On Their Own Terms
Science in China, 1550-1900
Benjamin A. Elman
Elman's robust book is...replete with telling facts, compelling arguments, and persuasive conclusions. Over the past two decades, Elman has made major contributions to Chinese social-intellectual history by writing books about the evidential scholarship movement, Jiangnan regional academic lineages, and the civil service examination system in late imperial China. Building on the strengths and research of all his previous books, Elman synthesizes for the first time the history of Chinese and Western sciences in China from 1550 to 1900.

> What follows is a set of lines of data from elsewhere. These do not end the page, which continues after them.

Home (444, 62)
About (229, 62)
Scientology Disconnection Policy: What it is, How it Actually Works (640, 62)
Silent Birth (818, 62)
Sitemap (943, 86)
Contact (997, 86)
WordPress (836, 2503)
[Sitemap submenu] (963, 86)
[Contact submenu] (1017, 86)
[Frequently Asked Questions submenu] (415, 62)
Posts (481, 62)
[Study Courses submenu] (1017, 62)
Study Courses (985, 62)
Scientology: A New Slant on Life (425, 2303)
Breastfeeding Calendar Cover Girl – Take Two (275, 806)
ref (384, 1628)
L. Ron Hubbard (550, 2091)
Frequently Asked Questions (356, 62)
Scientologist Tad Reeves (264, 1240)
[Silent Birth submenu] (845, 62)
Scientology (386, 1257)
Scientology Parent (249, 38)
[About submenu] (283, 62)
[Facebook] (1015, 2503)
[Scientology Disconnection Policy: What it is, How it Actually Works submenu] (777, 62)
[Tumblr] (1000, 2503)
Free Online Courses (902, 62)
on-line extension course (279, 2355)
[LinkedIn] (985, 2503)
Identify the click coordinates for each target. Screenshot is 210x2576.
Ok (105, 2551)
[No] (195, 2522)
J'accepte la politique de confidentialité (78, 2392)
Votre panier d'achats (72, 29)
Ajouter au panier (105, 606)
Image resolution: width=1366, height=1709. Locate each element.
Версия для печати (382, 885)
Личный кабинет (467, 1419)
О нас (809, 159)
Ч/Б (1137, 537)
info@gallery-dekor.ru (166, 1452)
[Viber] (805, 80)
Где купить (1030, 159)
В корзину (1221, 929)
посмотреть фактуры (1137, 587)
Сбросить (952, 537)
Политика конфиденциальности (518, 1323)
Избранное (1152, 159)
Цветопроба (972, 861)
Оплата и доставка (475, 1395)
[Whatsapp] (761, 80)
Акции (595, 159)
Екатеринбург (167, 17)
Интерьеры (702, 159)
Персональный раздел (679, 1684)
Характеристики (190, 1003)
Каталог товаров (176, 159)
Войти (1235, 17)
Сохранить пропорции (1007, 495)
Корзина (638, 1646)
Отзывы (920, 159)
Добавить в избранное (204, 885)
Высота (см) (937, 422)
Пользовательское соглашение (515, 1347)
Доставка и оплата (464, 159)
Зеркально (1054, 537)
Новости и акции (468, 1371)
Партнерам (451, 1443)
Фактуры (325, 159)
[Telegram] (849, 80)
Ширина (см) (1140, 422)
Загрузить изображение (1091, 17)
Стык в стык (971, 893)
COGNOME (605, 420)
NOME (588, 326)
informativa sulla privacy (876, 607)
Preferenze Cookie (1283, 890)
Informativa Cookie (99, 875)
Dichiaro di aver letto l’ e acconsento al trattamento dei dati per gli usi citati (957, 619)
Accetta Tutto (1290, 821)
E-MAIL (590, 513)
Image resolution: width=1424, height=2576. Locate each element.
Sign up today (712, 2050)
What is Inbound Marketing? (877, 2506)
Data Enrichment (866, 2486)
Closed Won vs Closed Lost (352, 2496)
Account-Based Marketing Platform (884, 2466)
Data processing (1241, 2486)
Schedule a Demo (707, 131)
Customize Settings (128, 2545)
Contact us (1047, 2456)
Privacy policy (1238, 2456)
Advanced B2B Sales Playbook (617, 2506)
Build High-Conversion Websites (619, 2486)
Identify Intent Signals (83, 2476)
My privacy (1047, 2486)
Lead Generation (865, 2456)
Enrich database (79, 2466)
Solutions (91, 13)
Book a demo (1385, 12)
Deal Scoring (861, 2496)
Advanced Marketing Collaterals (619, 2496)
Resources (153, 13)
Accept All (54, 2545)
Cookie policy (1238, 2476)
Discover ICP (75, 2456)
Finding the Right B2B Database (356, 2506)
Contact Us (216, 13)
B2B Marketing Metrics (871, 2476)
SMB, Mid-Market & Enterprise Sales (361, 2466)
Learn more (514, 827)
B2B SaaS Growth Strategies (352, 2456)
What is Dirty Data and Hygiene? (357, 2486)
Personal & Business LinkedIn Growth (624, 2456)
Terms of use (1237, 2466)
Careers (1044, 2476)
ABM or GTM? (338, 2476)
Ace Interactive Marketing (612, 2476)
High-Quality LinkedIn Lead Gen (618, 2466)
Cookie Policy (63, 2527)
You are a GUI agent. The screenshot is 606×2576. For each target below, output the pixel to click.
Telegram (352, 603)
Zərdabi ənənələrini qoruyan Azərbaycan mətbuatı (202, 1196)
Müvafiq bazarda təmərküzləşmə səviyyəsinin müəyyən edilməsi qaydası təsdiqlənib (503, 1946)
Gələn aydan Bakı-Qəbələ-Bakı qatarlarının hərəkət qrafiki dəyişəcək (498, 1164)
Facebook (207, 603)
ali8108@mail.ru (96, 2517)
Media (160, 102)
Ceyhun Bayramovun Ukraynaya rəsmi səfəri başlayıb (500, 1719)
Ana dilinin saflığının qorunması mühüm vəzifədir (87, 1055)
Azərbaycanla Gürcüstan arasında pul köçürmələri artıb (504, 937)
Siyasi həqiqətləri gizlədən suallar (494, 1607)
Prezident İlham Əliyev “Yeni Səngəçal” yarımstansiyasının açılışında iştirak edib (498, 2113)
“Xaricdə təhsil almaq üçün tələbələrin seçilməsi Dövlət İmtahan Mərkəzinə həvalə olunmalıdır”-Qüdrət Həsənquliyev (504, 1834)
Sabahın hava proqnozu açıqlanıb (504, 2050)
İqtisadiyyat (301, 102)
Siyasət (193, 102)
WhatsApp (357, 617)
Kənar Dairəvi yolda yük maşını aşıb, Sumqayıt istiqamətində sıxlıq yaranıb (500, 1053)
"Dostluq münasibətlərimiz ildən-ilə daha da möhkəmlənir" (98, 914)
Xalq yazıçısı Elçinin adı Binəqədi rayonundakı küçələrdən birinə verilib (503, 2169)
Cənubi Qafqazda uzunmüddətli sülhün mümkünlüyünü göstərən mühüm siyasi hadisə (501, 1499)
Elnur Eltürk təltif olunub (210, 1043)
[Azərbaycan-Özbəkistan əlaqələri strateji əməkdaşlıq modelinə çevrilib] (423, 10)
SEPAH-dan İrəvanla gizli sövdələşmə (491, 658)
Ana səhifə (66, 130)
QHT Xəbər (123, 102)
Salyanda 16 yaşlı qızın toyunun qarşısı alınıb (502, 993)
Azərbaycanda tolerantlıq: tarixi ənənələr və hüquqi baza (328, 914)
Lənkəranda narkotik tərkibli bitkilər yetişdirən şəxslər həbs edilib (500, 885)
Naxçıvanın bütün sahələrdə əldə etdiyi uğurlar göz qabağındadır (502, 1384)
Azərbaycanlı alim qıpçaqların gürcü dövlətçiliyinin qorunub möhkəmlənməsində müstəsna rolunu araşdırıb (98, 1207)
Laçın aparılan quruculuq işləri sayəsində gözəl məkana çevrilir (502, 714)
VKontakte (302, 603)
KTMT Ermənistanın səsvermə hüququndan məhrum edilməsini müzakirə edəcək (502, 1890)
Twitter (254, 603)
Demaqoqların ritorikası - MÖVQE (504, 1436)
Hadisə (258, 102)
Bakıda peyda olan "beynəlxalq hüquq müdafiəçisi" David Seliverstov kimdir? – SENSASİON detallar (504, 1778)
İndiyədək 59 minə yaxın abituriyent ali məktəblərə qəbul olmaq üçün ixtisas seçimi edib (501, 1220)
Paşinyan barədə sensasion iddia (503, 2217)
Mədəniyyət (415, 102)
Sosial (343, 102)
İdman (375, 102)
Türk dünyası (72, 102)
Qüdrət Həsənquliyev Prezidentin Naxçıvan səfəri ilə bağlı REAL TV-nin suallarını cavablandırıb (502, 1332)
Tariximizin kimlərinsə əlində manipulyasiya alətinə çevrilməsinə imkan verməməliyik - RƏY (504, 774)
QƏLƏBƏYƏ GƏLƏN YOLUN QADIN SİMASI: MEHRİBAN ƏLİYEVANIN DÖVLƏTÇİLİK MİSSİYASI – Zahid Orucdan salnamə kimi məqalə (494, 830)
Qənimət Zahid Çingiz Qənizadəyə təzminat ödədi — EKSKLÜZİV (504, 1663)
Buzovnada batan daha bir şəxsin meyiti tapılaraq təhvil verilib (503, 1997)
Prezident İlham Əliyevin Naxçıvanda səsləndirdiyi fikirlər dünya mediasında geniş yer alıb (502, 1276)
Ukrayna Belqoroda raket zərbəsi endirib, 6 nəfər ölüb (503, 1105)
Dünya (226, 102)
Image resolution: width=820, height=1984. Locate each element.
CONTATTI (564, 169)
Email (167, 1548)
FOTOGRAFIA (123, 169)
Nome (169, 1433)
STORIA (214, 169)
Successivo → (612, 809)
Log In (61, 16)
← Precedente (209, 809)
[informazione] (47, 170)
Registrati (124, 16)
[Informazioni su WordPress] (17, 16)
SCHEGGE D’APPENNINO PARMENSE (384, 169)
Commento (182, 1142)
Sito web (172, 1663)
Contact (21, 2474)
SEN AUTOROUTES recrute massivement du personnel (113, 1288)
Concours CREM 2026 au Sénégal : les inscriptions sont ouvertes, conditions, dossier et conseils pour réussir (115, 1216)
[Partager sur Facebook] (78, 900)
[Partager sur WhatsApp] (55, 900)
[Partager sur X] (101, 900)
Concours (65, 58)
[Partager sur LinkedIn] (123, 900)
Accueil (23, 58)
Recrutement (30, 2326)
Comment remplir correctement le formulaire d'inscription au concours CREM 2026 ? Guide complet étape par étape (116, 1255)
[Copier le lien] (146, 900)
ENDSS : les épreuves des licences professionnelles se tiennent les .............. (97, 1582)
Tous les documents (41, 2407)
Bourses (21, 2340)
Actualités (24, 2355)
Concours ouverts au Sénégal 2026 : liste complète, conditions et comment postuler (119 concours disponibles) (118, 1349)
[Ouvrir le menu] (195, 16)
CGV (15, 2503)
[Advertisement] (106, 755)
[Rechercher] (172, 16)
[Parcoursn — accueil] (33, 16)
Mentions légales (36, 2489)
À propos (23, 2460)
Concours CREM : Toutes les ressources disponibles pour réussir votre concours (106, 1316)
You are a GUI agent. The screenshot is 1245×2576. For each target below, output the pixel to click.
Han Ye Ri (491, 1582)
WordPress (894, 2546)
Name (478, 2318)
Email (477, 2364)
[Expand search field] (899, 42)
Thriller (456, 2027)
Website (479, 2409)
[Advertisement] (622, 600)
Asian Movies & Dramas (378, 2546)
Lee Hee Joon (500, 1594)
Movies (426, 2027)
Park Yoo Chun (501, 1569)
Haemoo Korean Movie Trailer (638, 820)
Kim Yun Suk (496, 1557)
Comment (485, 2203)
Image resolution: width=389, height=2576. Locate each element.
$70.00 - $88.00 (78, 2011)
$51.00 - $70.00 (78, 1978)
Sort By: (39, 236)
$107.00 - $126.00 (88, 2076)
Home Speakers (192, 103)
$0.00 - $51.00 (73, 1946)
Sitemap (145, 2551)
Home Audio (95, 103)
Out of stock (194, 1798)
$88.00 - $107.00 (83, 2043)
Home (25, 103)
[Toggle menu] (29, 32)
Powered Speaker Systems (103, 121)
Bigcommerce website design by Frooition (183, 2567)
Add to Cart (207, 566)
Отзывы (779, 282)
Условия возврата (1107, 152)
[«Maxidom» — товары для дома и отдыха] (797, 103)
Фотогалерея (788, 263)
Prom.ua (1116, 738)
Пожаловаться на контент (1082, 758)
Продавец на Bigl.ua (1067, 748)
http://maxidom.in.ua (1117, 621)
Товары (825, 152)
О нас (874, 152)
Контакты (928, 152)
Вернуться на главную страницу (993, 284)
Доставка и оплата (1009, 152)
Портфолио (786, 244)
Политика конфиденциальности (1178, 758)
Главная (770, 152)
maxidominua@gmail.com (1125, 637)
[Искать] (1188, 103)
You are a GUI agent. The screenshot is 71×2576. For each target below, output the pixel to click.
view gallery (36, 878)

--Marta E. Hanson, American Historical Review
On their Own Terms is a fascinating and impressively scholarly study of the way in which the science of the west was selectively and effectively taken up by the Chinese...This book is a major contribution to the understanding of many things from the motives and methods of the Jesuits to the history of mathematics.
--Chronique
While many of the landmarks in this magisterial study by Benjamin A. Elman may be familiar, he connects some of them in new and interesting ways. Among these are the parallels that Elman draws between "natural studies and the Jesuits" of the seventeenth and eighteenth centuries, and "modern science and the Protestants" of the nineteenth century. Heretofore, these two fields were seldom studied by the same scholars, much less either compared or melded into one narrative.